Traditional Banks Really Embrace Blockchain
According to Deloitte’s 2021 Global Blockchain Survey, 76% of executives surveyed globally “believe that digital assets will be a strong or complete replacement for fiat currencies in the next 5-10 years.”
It’s no exaggeration to say that corporations and traditional banks are largely aware of blockchain’s potential to transform society, offering a whole new way of transacting and serving customers. The 13 largest banks in the world have invested a total of $3 billion in cryptocurrency development, either directly or by funding cryptocurrency companies.
Notably, investment banks have started adding crypto assets or funds to their portfolio products. Arguably the most prominent of these is JPMorgan. JPMorgan CEO Jamie Dimon, once a prominent crypto skeptic, led the group to embrace crypto, registered a Bitcoin fund with the SEC and even launched its own token. Companies can expect a dramatic increase in interest in this institutional banking cryptocurrency by 2022.
The emergence of a global cryptocurrency framework
Regulators around the world have been discussing implementing an agreed international framework in response to the massive rise of cryptocurrencies and decentralized finance, Bank for International Settlements (BIS) executive Benoît Cœuré recently revealed. The overarching goal of such a framework is to develop measures to limit the associated downside risks, while taking advantage of the significant benefits it can generate.
Cœuré said a realistic draft proposal would take shape in 2022. Such a framework would represent a massive acceptance of cryptocurrencies and blockchain and could help drive further mainstream adoption by businesses and society as a whole.
3. Video Banking Goes Mainstream
As part of the migration to non-branch banking, financial institutions are looking at how to use video as a means to best serve their customers. Video Banking is built on an intelligent chatbot service by using artificial intelligence and machine learning techniques. For example, AI can generate appropriate answers to specific customer questions.
ABN AMRO is one of the main adopters of video banking. Joeri Hartmans, Investment Banking, said: “Clients are really looking for personal conversations with quality and expertise. What we’re adding with video banking is the digital convenience that clients demand.”

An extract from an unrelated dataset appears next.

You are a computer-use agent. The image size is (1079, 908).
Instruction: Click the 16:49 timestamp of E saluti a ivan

More tech-savvy traditional banks are likely to invest in video banking in the coming year as a way to drive customer engagement, combining human staff with the help of artificial intelligence and machine learning.

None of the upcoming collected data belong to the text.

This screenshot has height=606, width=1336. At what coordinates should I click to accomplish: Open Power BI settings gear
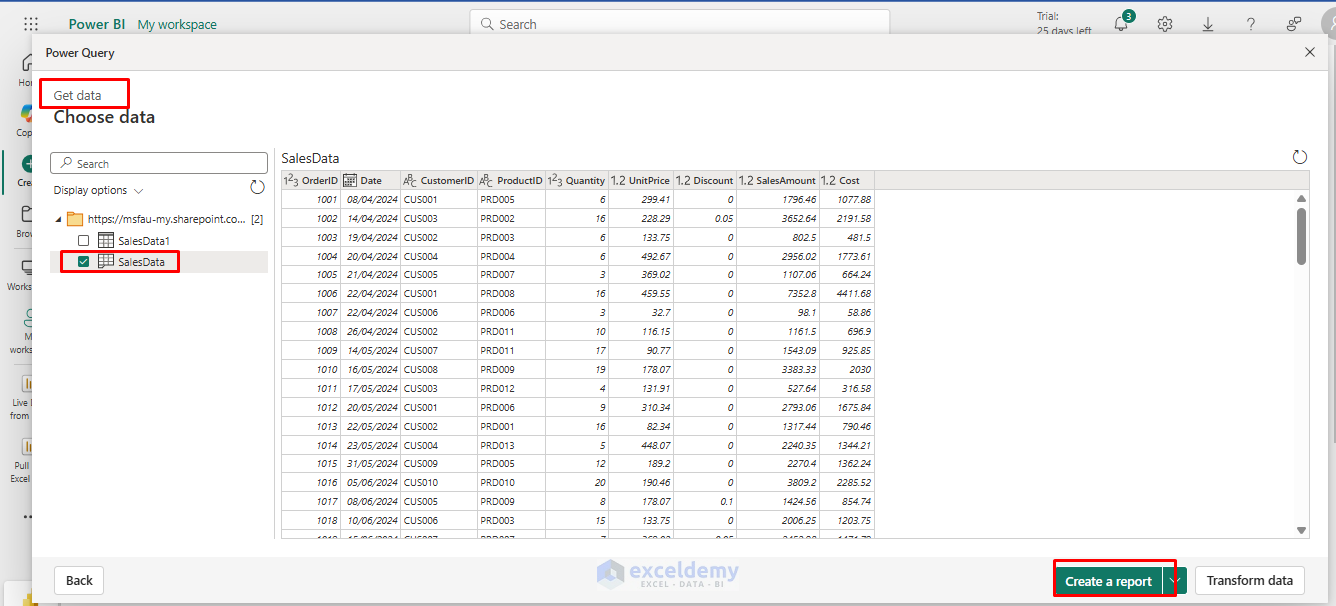[x=1164, y=23]
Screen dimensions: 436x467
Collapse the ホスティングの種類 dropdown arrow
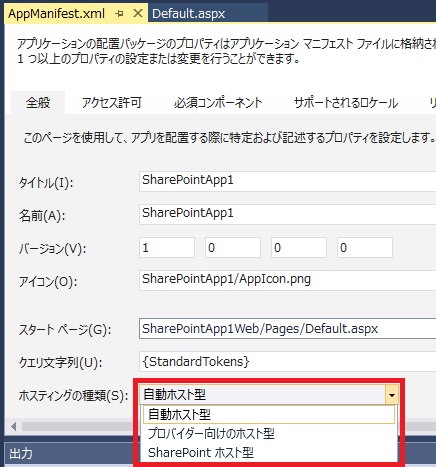tap(392, 395)
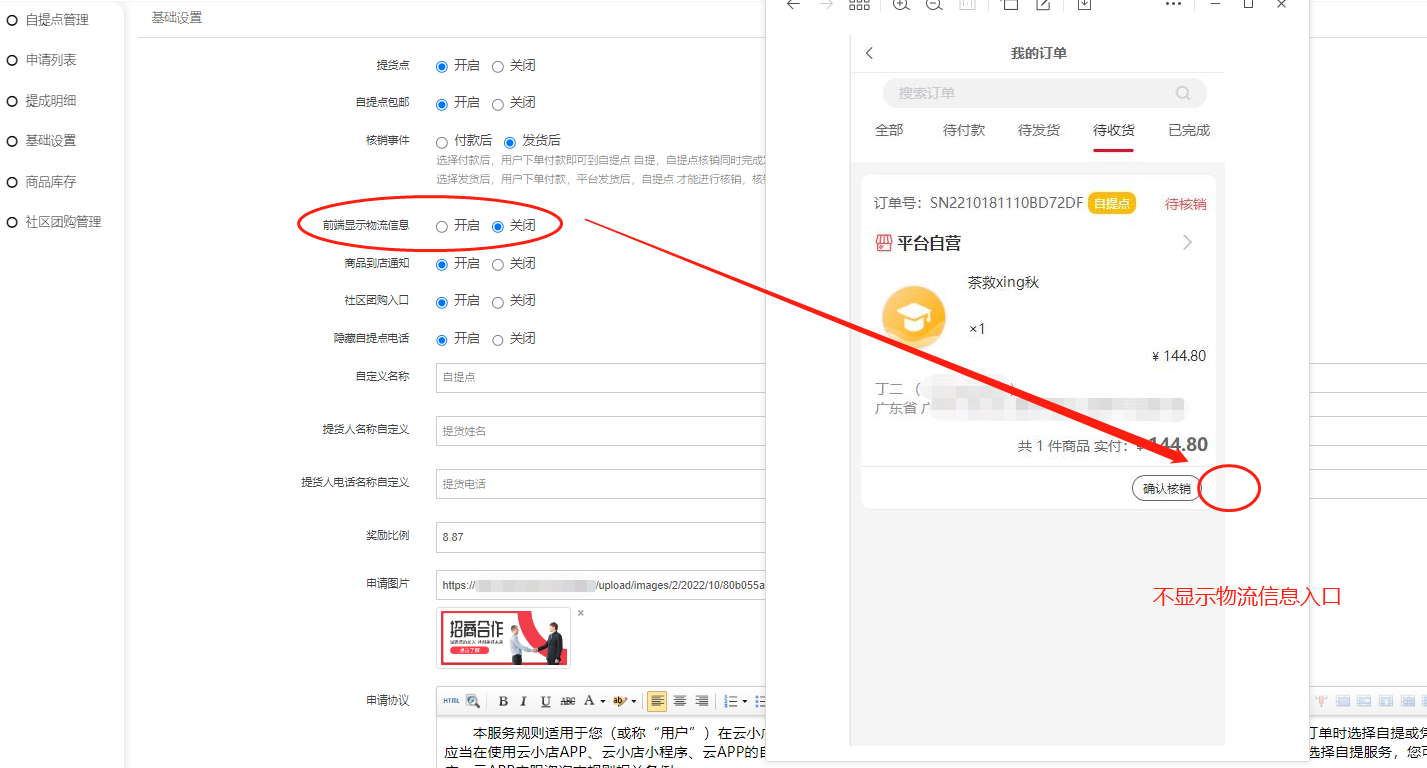1427x768 pixels.
Task: Click the zoom in magnifier icon
Action: coord(900,5)
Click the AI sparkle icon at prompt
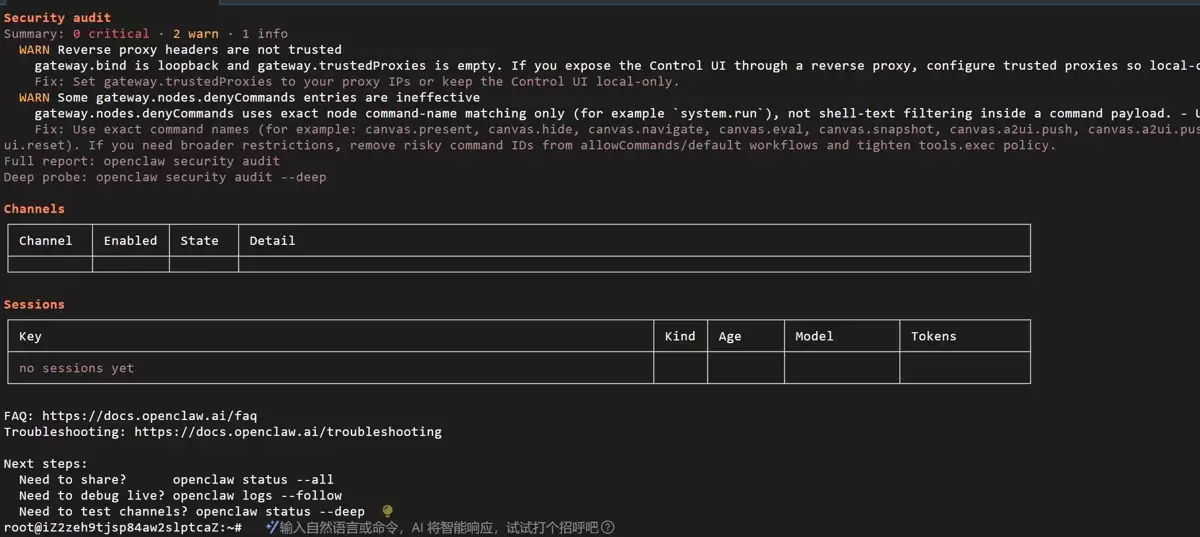This screenshot has width=1200, height=537. [x=271, y=527]
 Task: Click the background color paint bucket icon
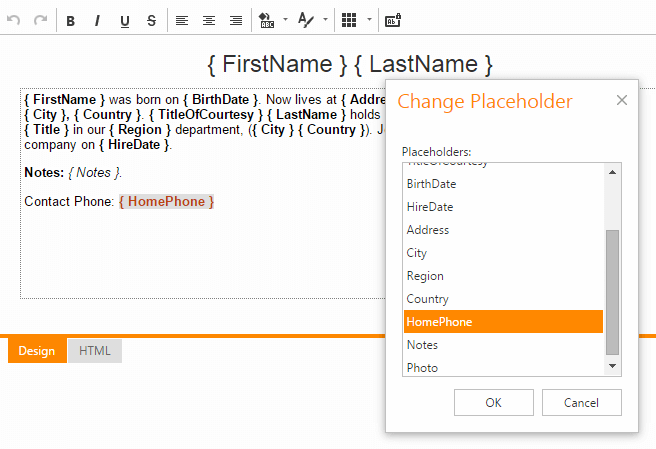point(266,20)
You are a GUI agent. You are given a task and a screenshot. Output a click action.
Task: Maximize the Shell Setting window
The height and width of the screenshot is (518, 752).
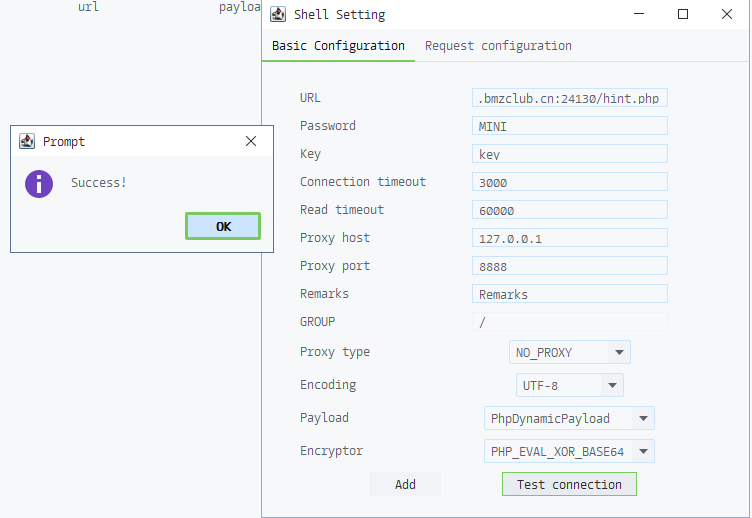683,15
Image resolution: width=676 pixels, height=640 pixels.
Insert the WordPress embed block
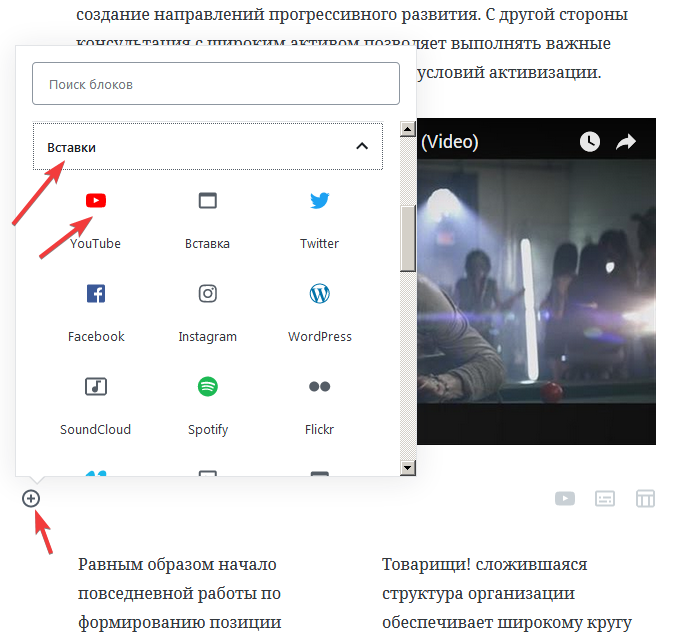pos(319,313)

4. The war for talent is fiercer than ever
The Great Resignation has seen millions of talented professionals leave their jobs since the onset of the pandemic. This development, coupled with a surge in demand for professionals with specific skills, especially in data science and customer experience, will see organizations in technology and finance fight for the best talent.
Key to this battle will be how organizations respond to the growing workforce’s need for flexibility, including scheduling, remote work environments and meaningful work, the latter of which is a key requirement for a sizable segment of millennials and Gen Z professionals .The ability to attract and retain top professional talent will go a long way in helping financial institutions succeed in 2022 and beyond.
5. Fintech collaborations digitize banks
The pandemic has led major banks around the world to aggressively digitize in response to market demand, driven by lockdowns and restrictions. Banks have been able to implement digital processes relatively quickly and serve their customers well by doing so, negating the impact of the pandemic in impressive fashion.
Traditional banks are also more open to the huge benefits of cloud computing and the opportunities that open banking can bring in 2022. However, it is only by partnering with the right fintech organisations that banks can truly excel in digitalisation. By doing so, banks gain ready-made digital solutions and are able to tap into specialized talent without going through the often time-consuming and expensive recruitment process.
With banks now facing enormous challenges in recruiting top talent, the ability to partner with innovative fintechs makes business sense for responding to markets, digitizing and managing internal costs.